Server-sideProcessed server-side
This tool uses a server-side service for processing; uploaded files or requests are not kept for long-term storage.
About
Turn raw packet captures into structured JSON for scripting, incident response, and automation. Upload a .pcap/.pcapng, optionally apply a Wireshark display filter, and export in a format that fits your pipeline (JSON array, NDJSON, or compact).
Filters are the key for practical exports: keep only what you need (e.g., specific hosts, ports or protocols), then cap the number of packets if you’re creating a lightweight sample for tickets, debugging or dashboards. You can also toggle timestamps and choose how much of each packet to include (headers vs payload).

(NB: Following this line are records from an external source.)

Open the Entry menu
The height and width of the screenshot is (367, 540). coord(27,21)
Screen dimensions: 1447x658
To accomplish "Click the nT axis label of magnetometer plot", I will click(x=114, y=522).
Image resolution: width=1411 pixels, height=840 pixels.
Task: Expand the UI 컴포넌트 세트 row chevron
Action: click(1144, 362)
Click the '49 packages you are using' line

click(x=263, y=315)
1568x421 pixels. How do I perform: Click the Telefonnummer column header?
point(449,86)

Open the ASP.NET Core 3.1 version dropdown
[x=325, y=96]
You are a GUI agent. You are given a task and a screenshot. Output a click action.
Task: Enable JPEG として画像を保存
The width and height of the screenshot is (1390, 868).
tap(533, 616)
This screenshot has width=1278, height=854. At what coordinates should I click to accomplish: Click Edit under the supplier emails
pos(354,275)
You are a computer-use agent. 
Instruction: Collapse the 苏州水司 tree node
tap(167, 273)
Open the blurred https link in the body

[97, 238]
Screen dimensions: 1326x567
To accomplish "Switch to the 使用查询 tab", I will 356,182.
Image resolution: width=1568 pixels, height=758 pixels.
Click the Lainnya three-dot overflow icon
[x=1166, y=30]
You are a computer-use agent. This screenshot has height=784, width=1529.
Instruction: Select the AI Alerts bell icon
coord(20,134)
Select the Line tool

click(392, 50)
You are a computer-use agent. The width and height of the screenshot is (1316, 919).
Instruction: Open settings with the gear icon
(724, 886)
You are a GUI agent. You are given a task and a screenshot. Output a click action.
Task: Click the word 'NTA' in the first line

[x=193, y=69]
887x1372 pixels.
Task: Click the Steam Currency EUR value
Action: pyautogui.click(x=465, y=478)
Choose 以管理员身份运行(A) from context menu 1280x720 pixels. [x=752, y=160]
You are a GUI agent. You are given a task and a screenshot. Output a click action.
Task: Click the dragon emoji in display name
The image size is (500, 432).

If you’re sharing captures, redaction helps reduce sensitive data exposure. The result is downloadable JSON that you can feed into jq, Python, SIEM tooling, or custom parsers—without manually clicking around in Wireshark.
How it works
- 1Open PCAP to JSON Converter and choose your file or enter the required input.
- 2Check the settings and start the process.
- 3The tool creates the result with temporary server-side processing.
- 4Download the output or copy the result when it is ready.
FAQ
›What file types are supported?
PCAP and PCAPNG (.pcap / .pcapng).
›What is a Wireshark display filter?
It’s Wireshark’s filter language (e.g., tcp && ip.addr==1.2.3.4) used to select only matching packets for export.
›JSON vs NDJSON — which should I pick?
JSON is a single array; NDJSON writes one JSON object per line and works well for streaming/line-based tools; compact output is smaller for quick inspection.
›Can I anonymize sensitive values?
Use the redaction option to reduce sensitive fields before downloading and sharing results.
›Is my capture stored?
The file is processed to produce the output and is not intended to be retained. Avoid uploading highly sensitive captures if you cannot share them.